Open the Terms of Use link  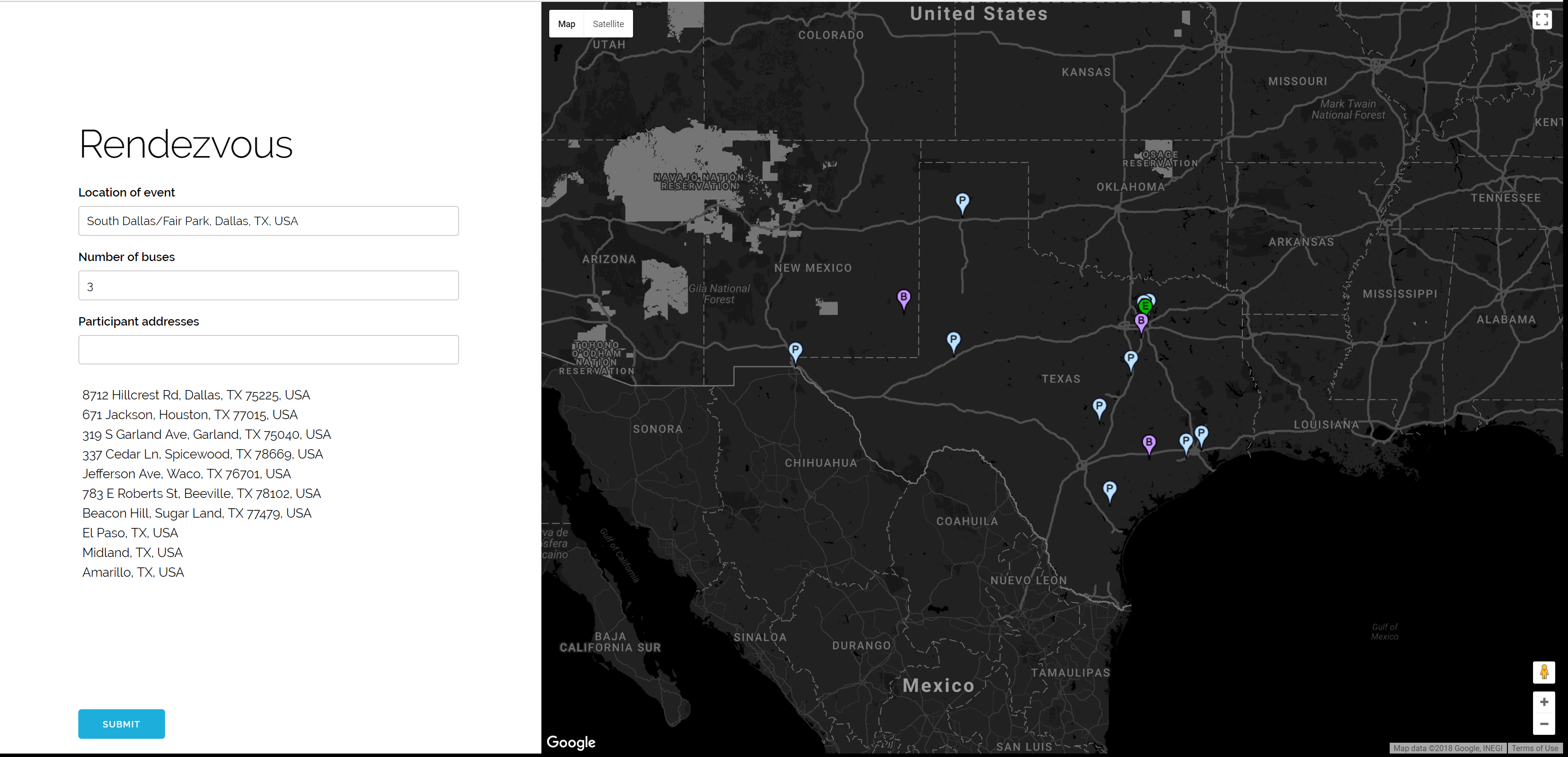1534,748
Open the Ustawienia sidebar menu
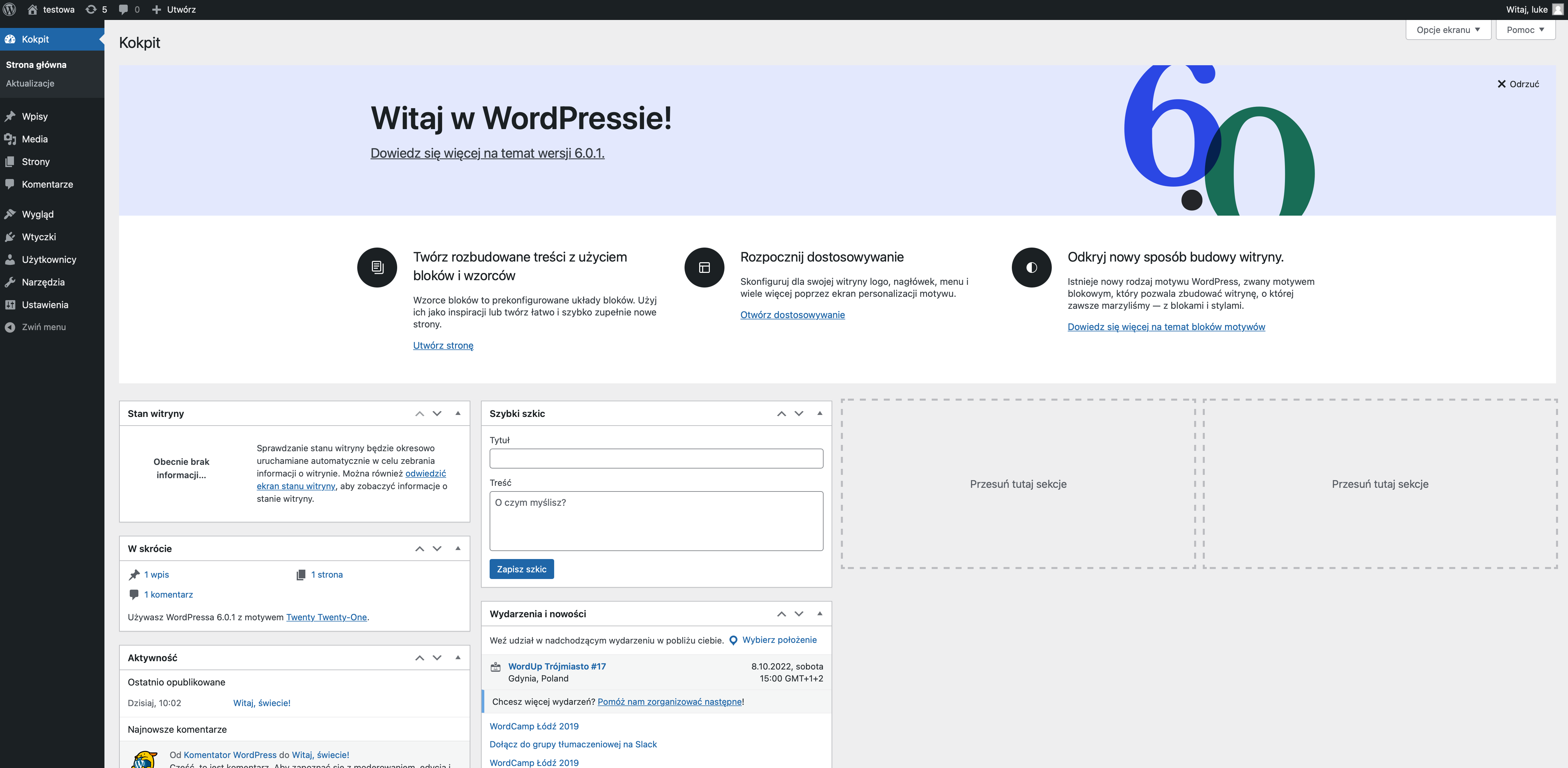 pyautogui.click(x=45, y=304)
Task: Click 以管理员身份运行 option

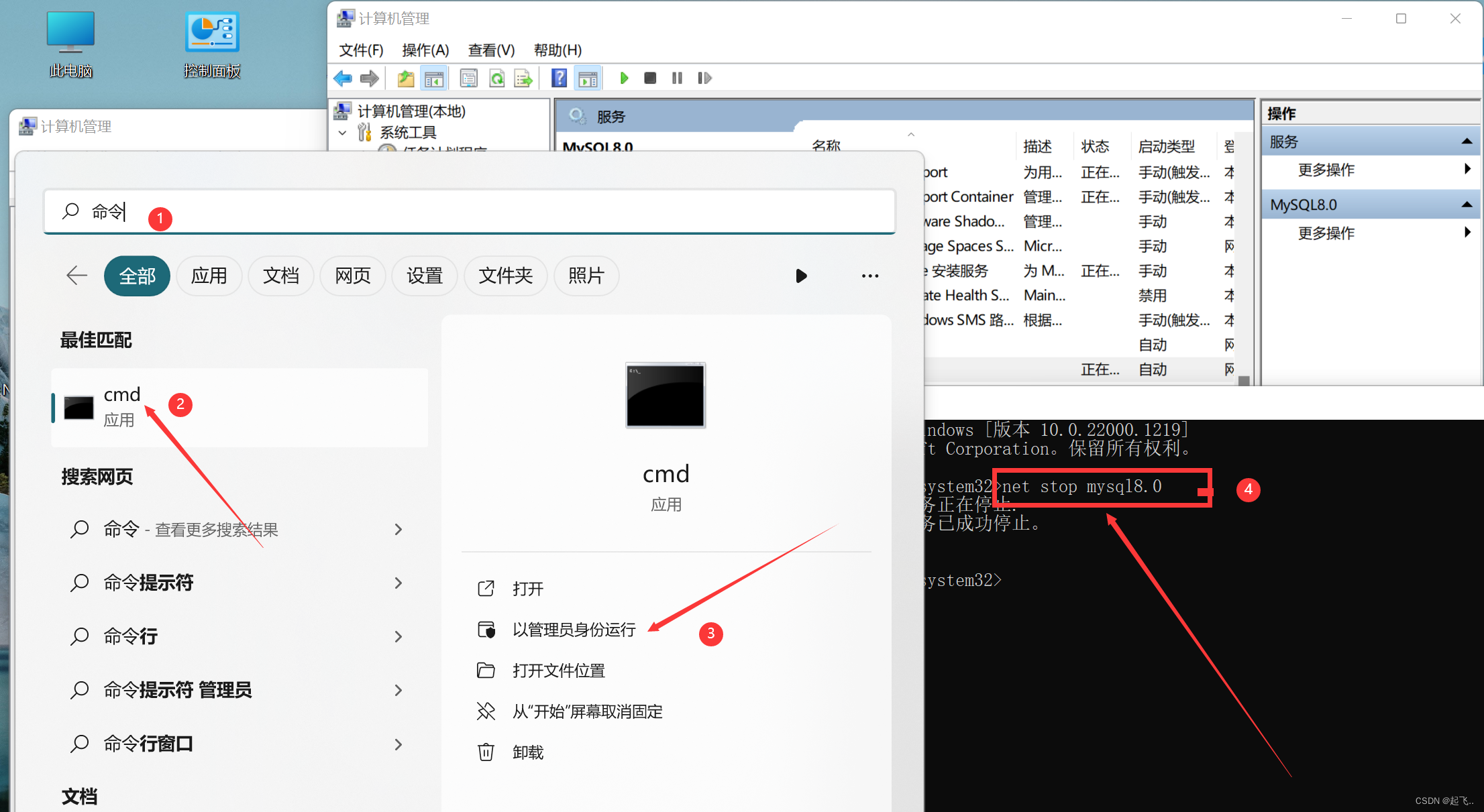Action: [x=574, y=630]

####

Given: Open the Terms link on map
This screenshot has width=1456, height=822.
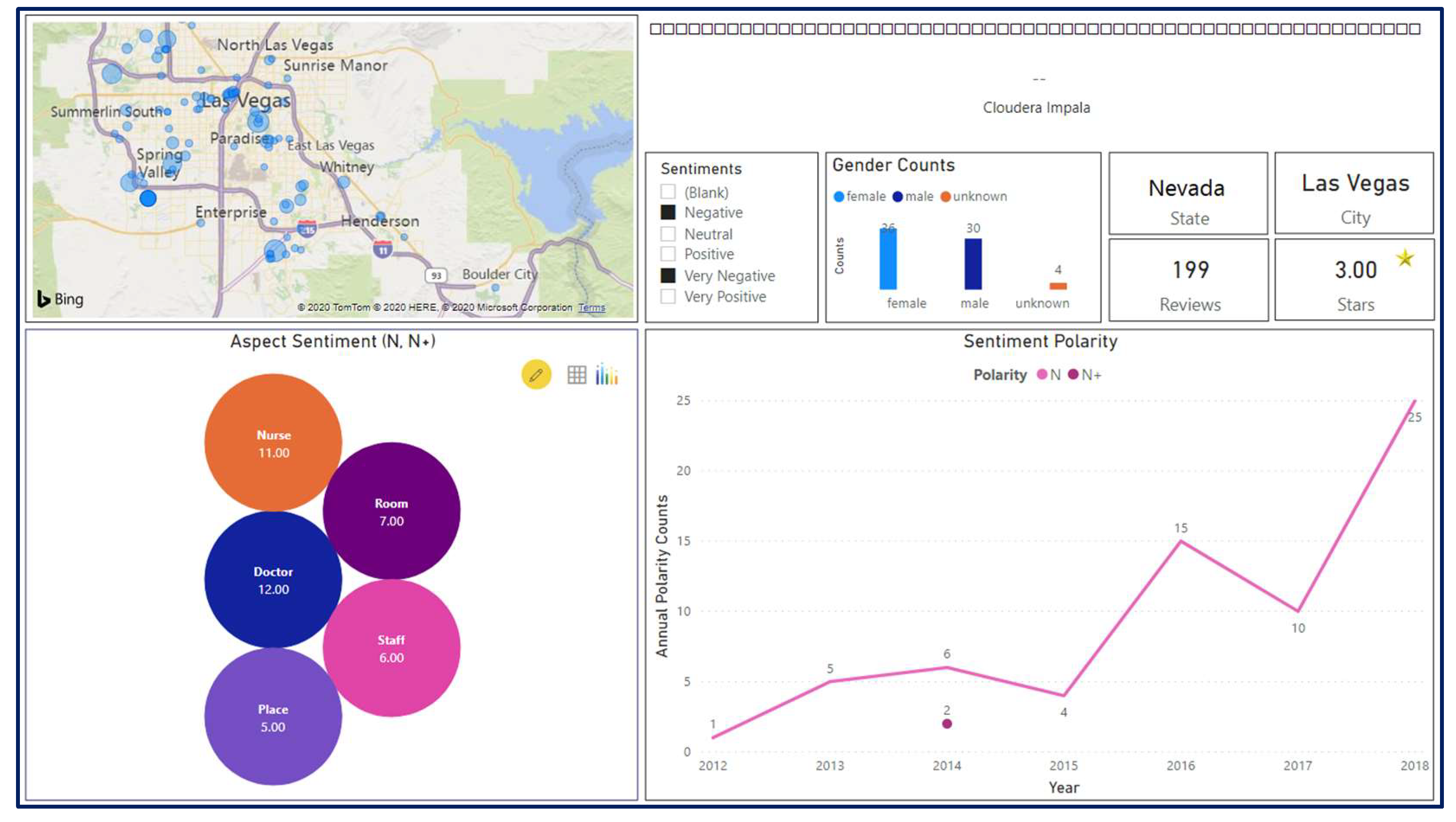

####

### PROBLEM TO SOLVE
The response must hold only the lines above from the line with "Given: Open the Terms link on map" through the line with "This screenshot has width=1456, height=822.", each copied exactly, both ends kept.

### ANSWER BOX
Given: Open the Terms link on map
This screenshot has width=1456, height=822.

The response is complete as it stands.